Signs of Life in the Eurozone

The new story in global markets is the rehabilitation of the Eurozone. For the last 12 months – and arguably for the last four years – it has been outshone by the US almost all the time, and when US investors did look elsewhere, it was either to Japan or Emerging Markets, rarely Europe and almost never specifically at the Eurozone. This may be changing.

Exhibit 1 comprises the standard charts we include in every asset allocation report. The one on the left shows the recommended weight of the Eurozone relative to its global equity benchmark and the one on the right shows the lead indicator, which is our estimate of how the left-hand chart will move over the next four weeks. Both charts have suddenly gone vertical, with the improvement dating from the last week in June, when the left-hand chart broke up through its moving average. The lead indicator shows that the bullish signal gets progressively stronger as we shorten the time period under consideration – in other words the pace of change is accelerating.
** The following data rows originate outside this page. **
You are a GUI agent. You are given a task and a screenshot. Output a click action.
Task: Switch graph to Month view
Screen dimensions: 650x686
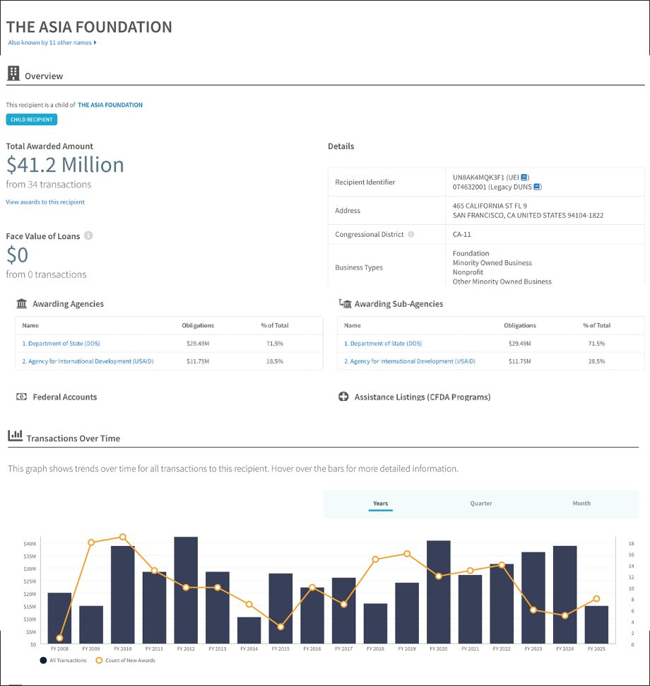click(581, 504)
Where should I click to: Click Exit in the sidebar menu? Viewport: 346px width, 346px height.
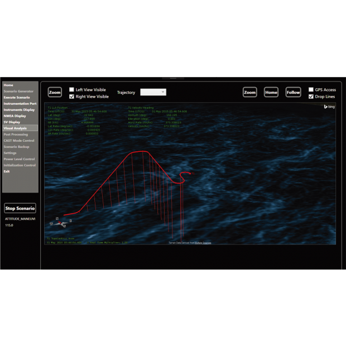point(7,171)
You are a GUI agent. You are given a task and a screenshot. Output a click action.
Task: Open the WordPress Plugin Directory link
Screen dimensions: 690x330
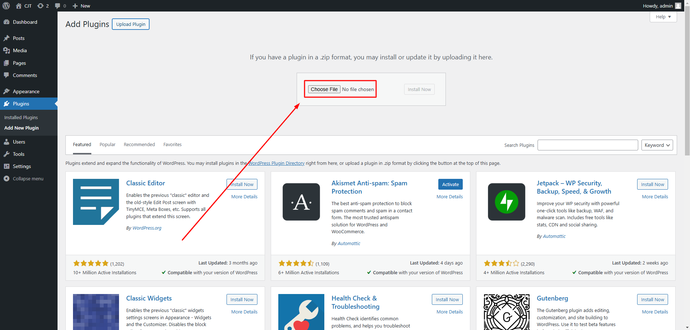(x=276, y=163)
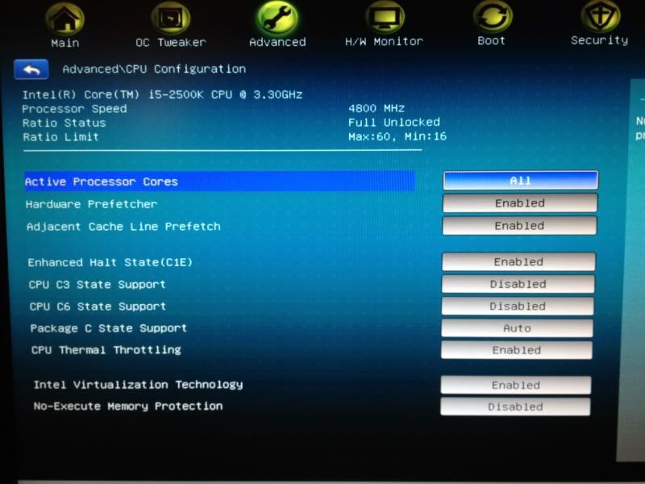Disable Hardware Prefetcher
The height and width of the screenshot is (484, 645).
[518, 203]
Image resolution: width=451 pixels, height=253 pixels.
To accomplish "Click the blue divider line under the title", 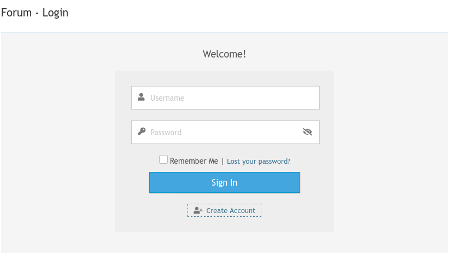I will point(224,32).
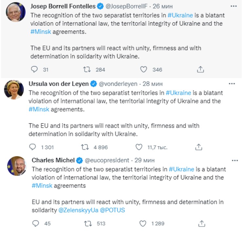Reply to Ursula von der Leyen's tweet
The image size is (242, 232).
pos(33,147)

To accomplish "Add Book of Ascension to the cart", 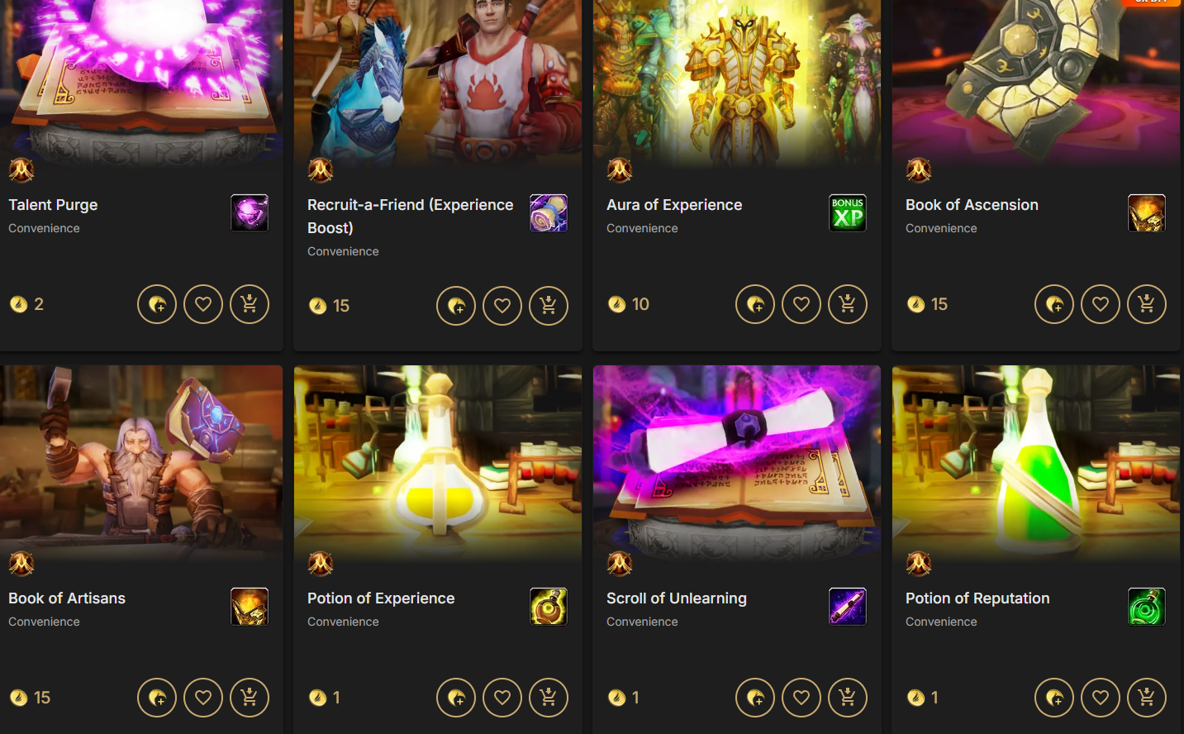I will pyautogui.click(x=1147, y=304).
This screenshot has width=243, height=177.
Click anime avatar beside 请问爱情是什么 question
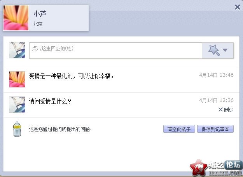[x=17, y=105]
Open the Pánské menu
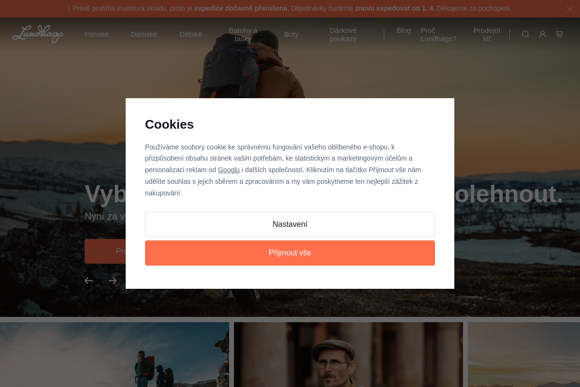This screenshot has width=580, height=387. (96, 34)
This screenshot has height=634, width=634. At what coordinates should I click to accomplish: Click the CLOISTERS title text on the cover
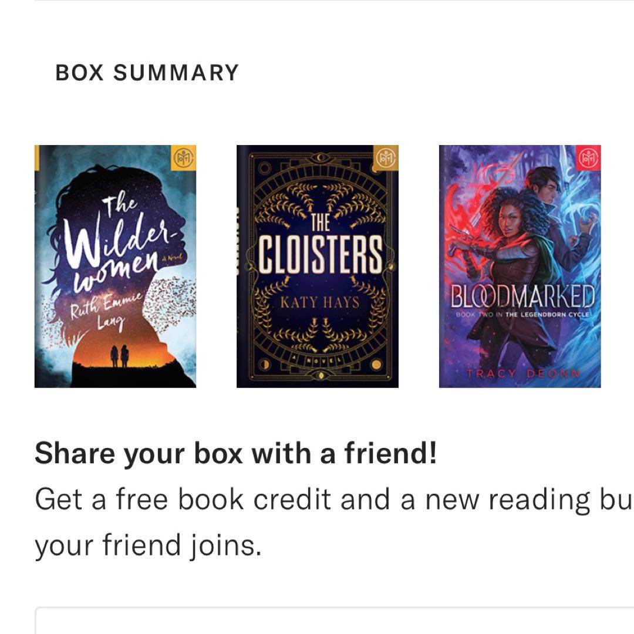(320, 255)
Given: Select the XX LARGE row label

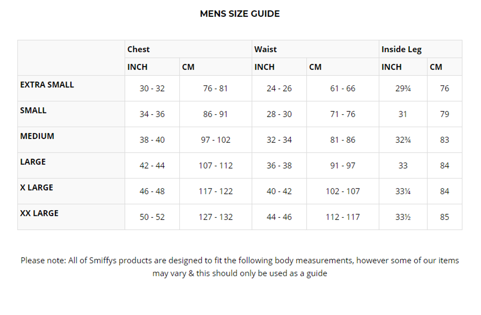Looking at the screenshot, I should pyautogui.click(x=39, y=213).
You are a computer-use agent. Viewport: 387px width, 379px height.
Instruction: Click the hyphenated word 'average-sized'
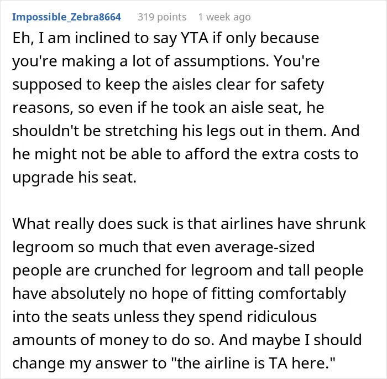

When we make calls like this, we are often asked whether they are justified by the underlying data. In this instance, we could reply by mentioning the new EU budget deal, the creation of a new risk-free asset for the Eurozone, Europe’s better recovery from Covid when compared with the US and the valuation gap with the US. But that’s not really the point. The point is that sentiment towards the Eurozone has improved significantly and our numbers suggest that this is likely to continue. Positive sentiment is a good thing, in and of itself, and should not be wilfully ignored.

It also helps if the macro and micro stories are aligned. When the Eurozone rally first started, we noted that there was not much evidence of a shift away from defensive sectors towards cyclical sectors like Industrials or Materials, or deep value sectors like Financials. This is beginning to change. We have just upgraded Materials to overweight, having had it as an underweight or neutral for the last two years. We could not get excited about it in June, because its lead indicator was not attractive, but this is now improving. We upgraded Industrials to neutral two weeks ago and it now has a set of charts, compared to the rest of the Eurozone, which look very like the Eurozone compared to the rest of the world.

But the key sector for the rehabilitation theme is Financials, which has always been the Achilles heel of previous rallies. We still have it as an underweight, but the lead indicator is now as good as that of Industrials and of the Eurozone itself. At the current rate of progress, the left-hand chart will break up through its moving average in early August, at about the same level as it did in October 2019. That rally ended with the onset of Covid in Europe, so there is a sense in which this rally is just the resumption of a pre-existing trend.

Clearly the world has changed since then, but if the Eurozone/EU really has embraced fiscal activism and abandoned austerity, the outlook for Eurozone banks may be better than the loan loss projections imply. We would argue that they are already included in the price as a result of the massive underperformance between March and May. A Eurozone rally without the participation of Financials will be anaemic at best. But if the region and the sector rally together, the result could be quite powerful.